Starting at the line that contains "Where should I", write out every line through the last one in the records below, word for word. Leave out any pictures.
== Segment start ==
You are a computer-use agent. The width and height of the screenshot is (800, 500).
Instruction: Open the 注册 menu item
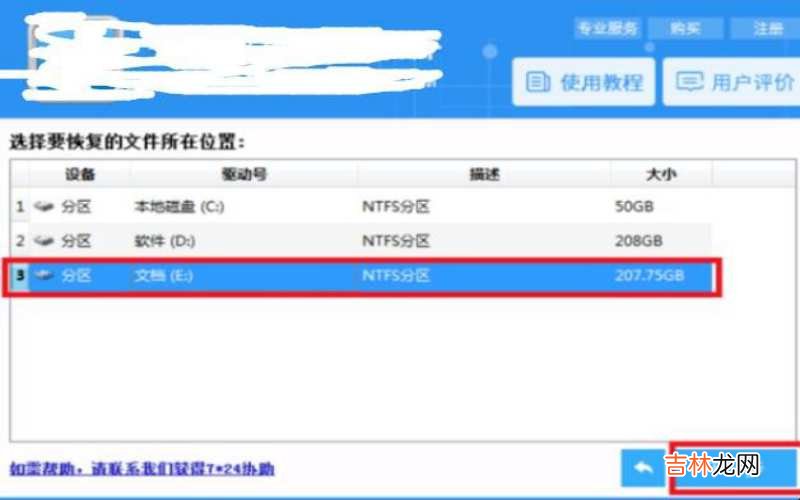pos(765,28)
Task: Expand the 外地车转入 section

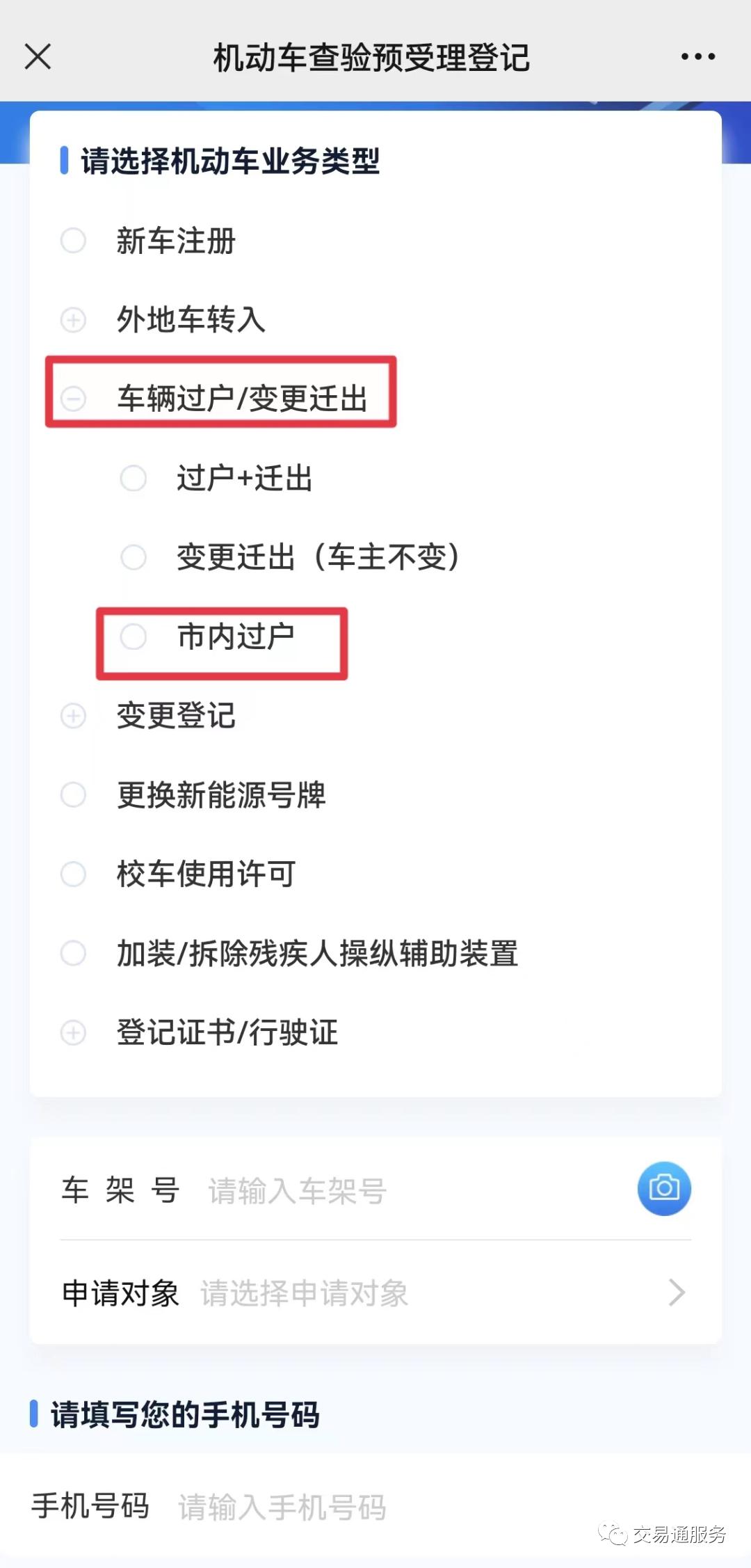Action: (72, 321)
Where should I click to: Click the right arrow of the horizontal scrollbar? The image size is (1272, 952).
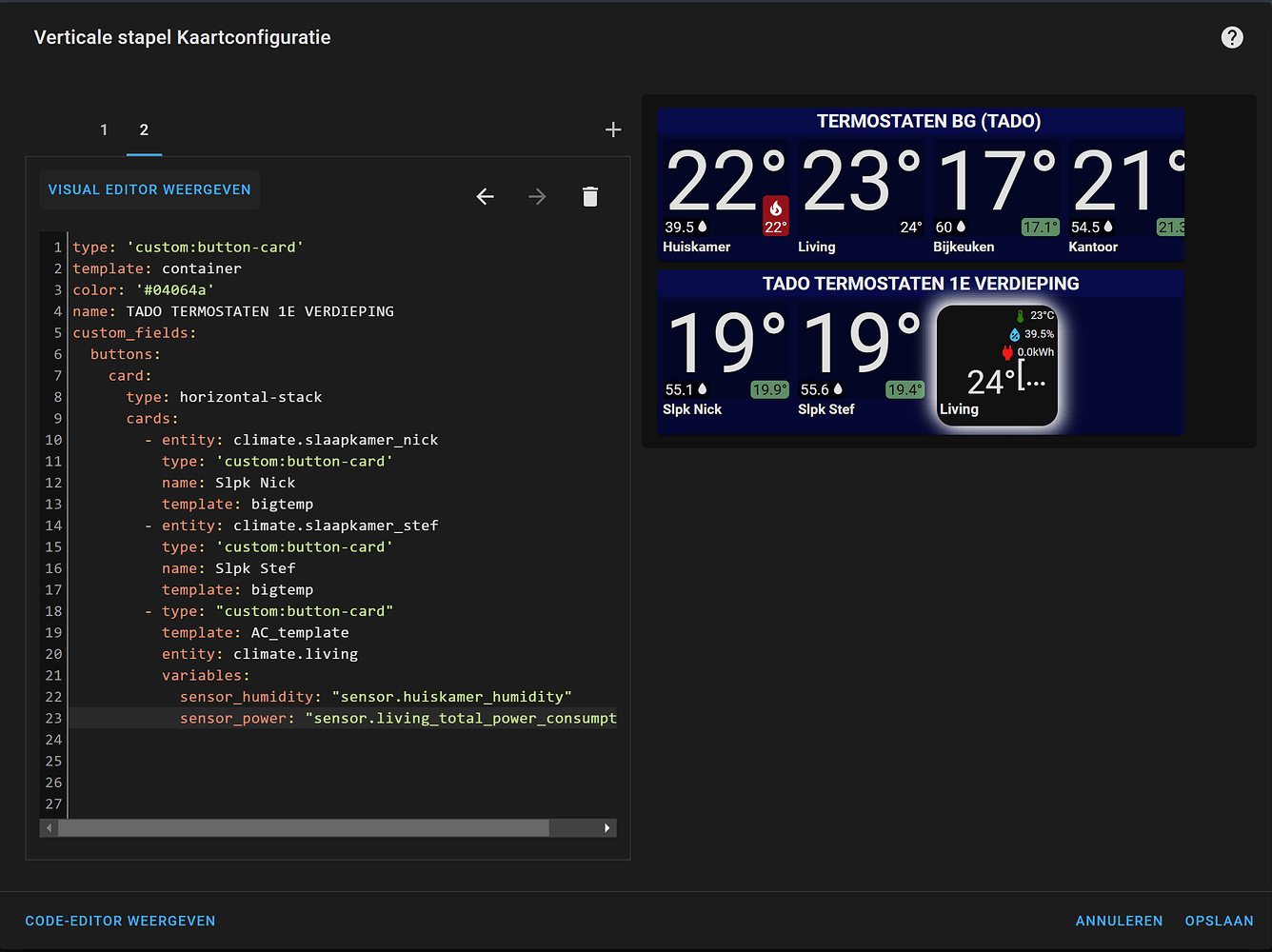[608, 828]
== Segment end ==
Task solution
Where should I click to: Click the right arrow of the horizontal scrollbar? The image size is (1272, 952).
[608, 828]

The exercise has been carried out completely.